WORK TO BE COMPLETED | Exclude images, then output the remaining data verbatim.

RECORDED DATA |
════════

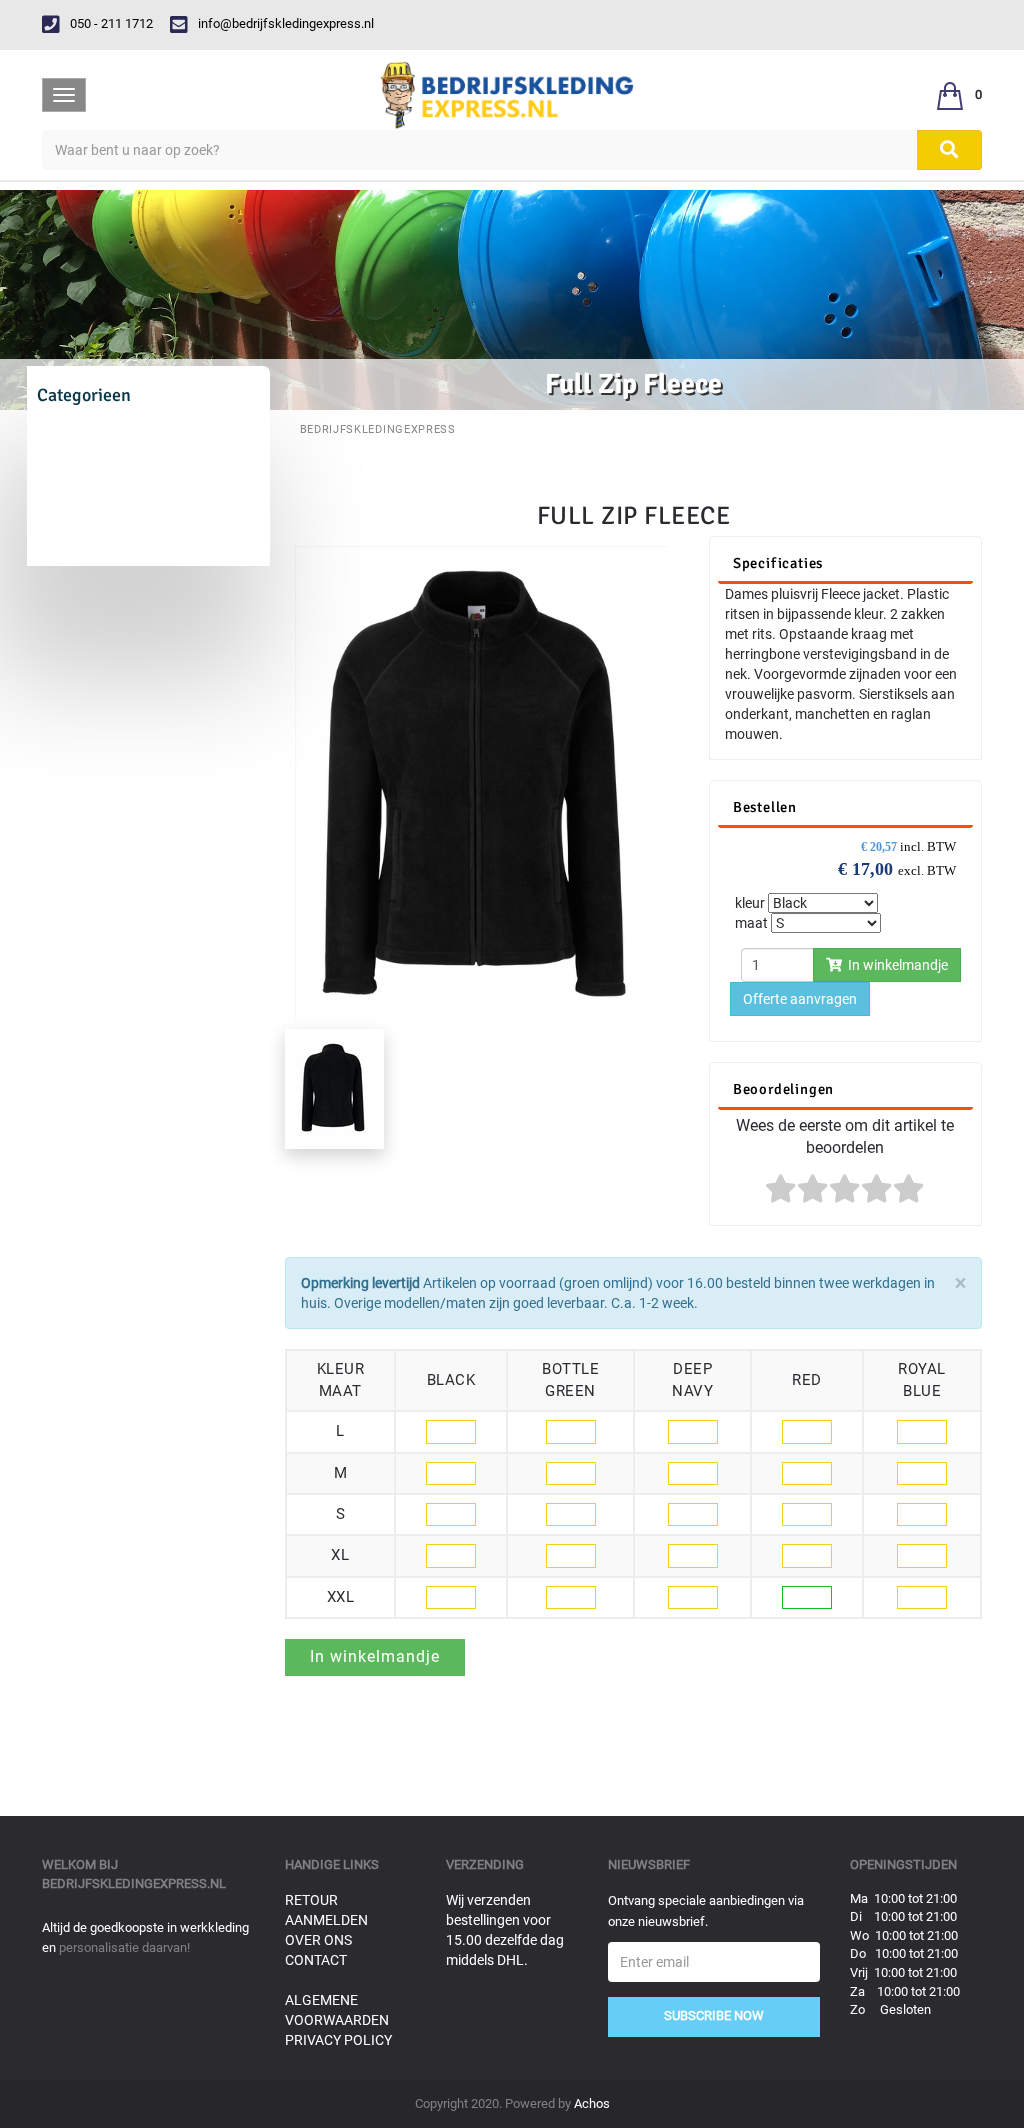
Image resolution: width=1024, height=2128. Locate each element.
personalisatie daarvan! (124, 1947)
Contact (316, 1960)
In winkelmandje (895, 965)
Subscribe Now (714, 2015)
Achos (592, 2103)
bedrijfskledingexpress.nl (134, 1883)
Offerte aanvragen (800, 999)
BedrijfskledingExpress (378, 429)
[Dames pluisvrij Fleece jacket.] (482, 781)
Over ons (318, 1940)
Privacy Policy (338, 2040)
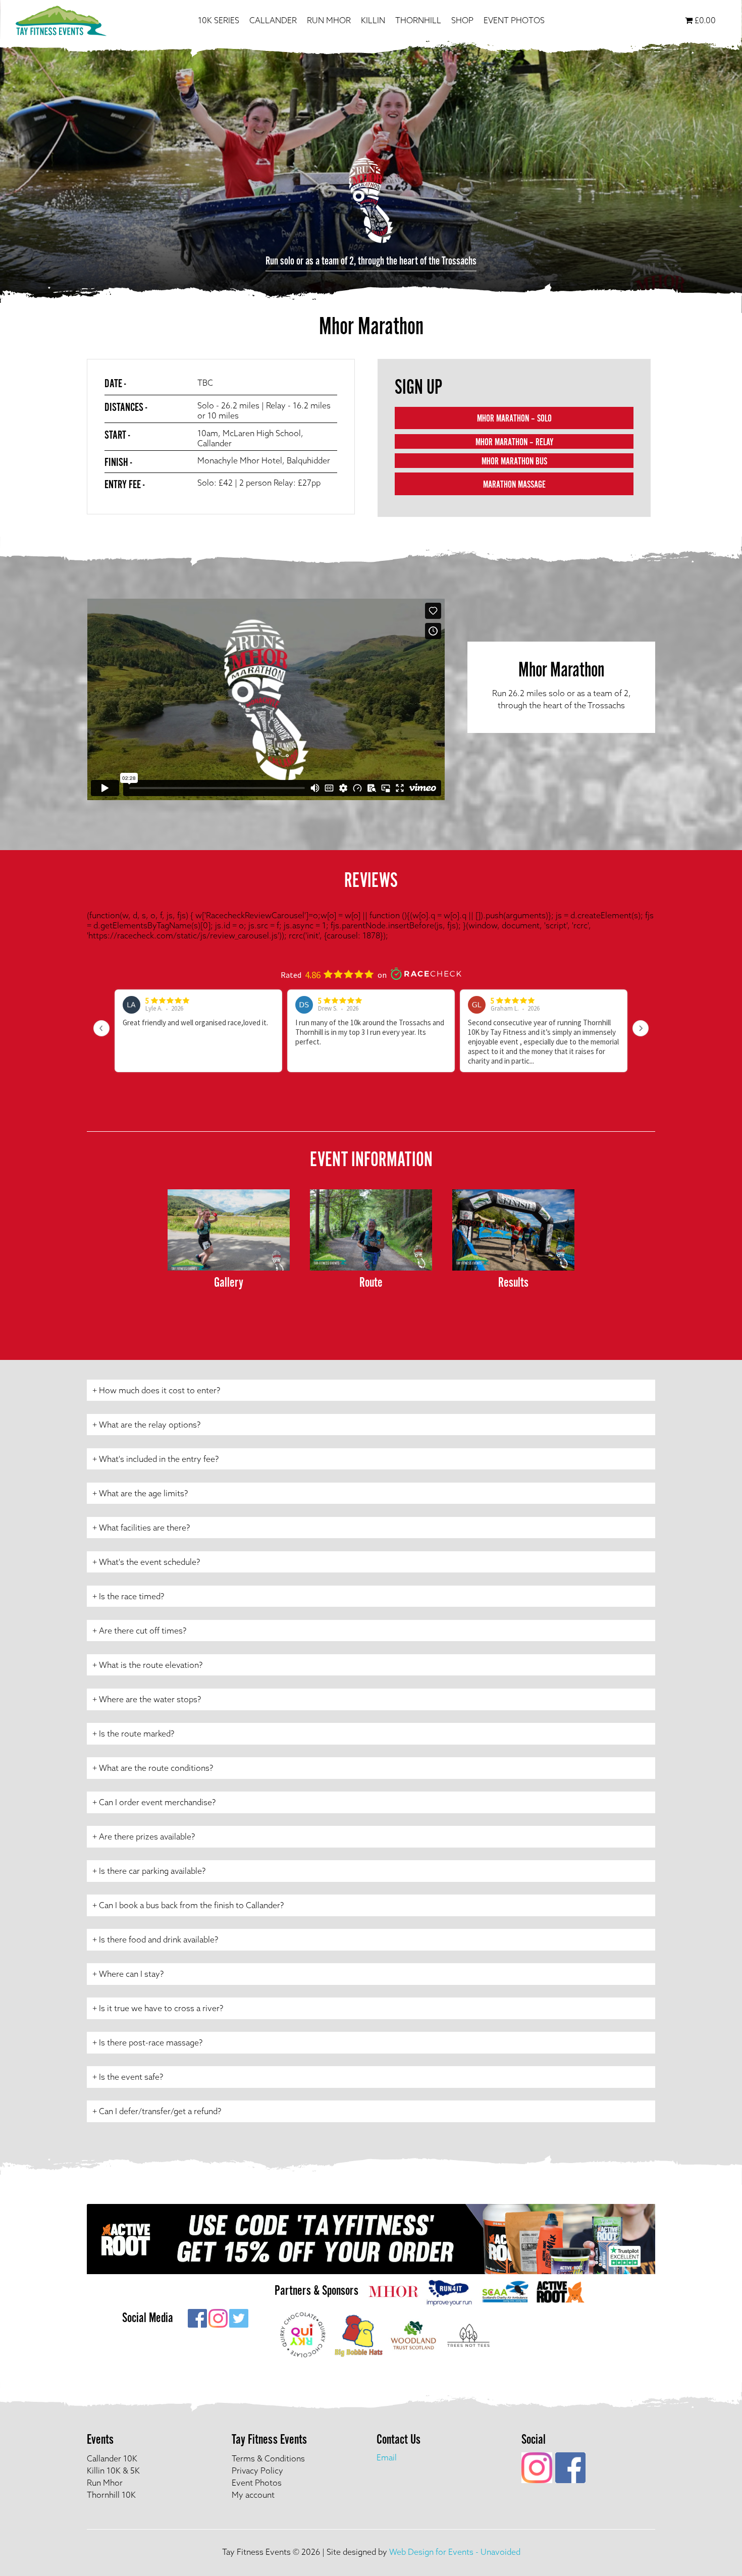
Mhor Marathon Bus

════════

EXERCISE OUTPUT |
Image resolution: width=1024, height=2128. Locate each element.
personalisatie daarvan! (124, 1947)
Contact (316, 1960)
In winkelmandje (895, 965)
Subscribe Now (714, 2015)
Achos (592, 2103)
bedrijfskledingexpress.nl (134, 1883)
Offerte aanvragen (800, 999)
BedrijfskledingExpress (378, 429)
[Dames pluisvrij Fleece jacket.] (482, 781)
Over ons (318, 1940)
Privacy Policy (338, 2040)
Mhor Marathon Bus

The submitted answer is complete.